Seagrass found to sequester over 80,000 metric tons of carbon
In the quest to hunt for natural carbon storage-capable areas, a study has found that seagrass can store much more carbon than was previously thought. Scientists have known for years that seagrass contain properties that enable them to house large amounts of carbon, but this is the first time that such a comprehensive analysis has been made. According to the new research, coastal seagrass is capable of storing upto to 83,000 metric tons of the element per square kilometer compared to terrestrial forests.
While seagrass is found in just 0.2 percent of oceans, they store as much as 10 percent of all carbon buried annually in marine waters. About 90 percent of the element is stored in the soil that anchors the grass where carbon reserves are created over time. It’s said that some meadows have been collecting and burying carbon for millennia.
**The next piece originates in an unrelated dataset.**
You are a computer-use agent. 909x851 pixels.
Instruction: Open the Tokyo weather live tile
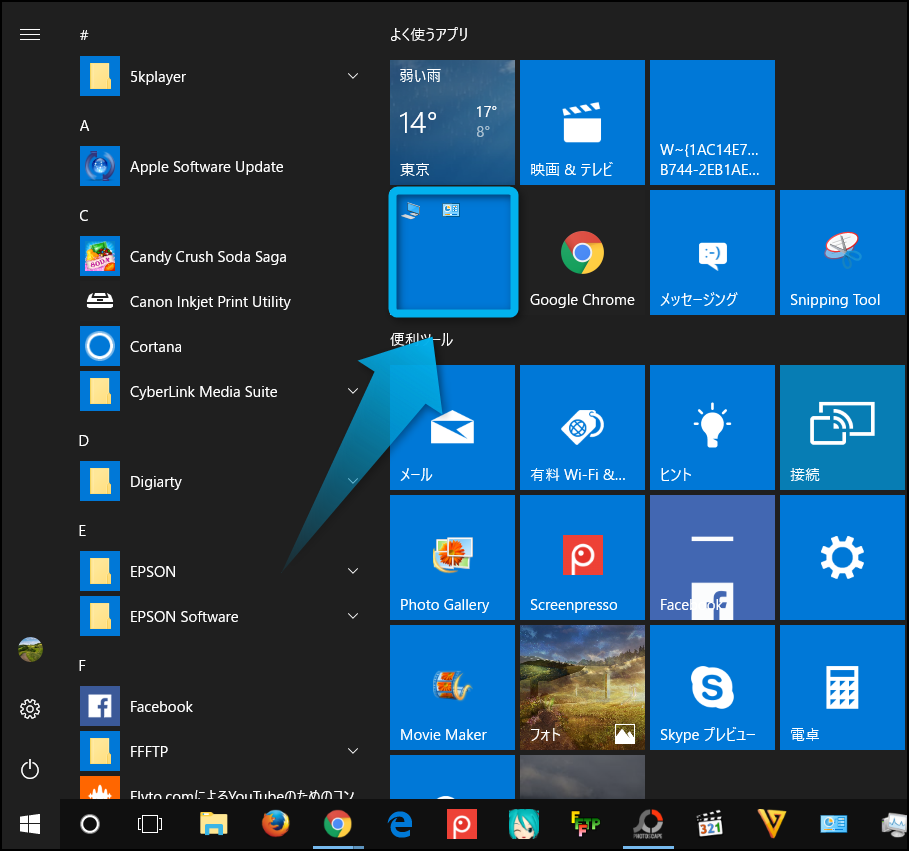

The world’s oceans are nature’s way of keeping carbon out of the atmosphere. If threatened, the delicate balance may tip against our favor and release large amounts of carbon to add to global warming.
Carbon storage isn’t the only important job that seagrass are engaged in. They also filter sediments that could enter oceans, serve as a habitat for fish and other marine creatures and protect coastlines from storms.
What is important now is to check and curb human activities that threaten the existence of seagrass. Water pollution and dredging have already damaged the ecosystem with about 1.5 percent of seagrass meadows destroyed every year. If the trend continues, we will soon witness carbon being emitted into the atmosphere at a rapid rate. Aside from health concerns, the trend will see fishes without their natural habitats and more storms ravaging coastlines than what is being witnessed at present.
The extensive study was led by Florida International University’s James Fourqurean and included participants from the United Kingdom, Spain, Virginia, Denmark and Greece.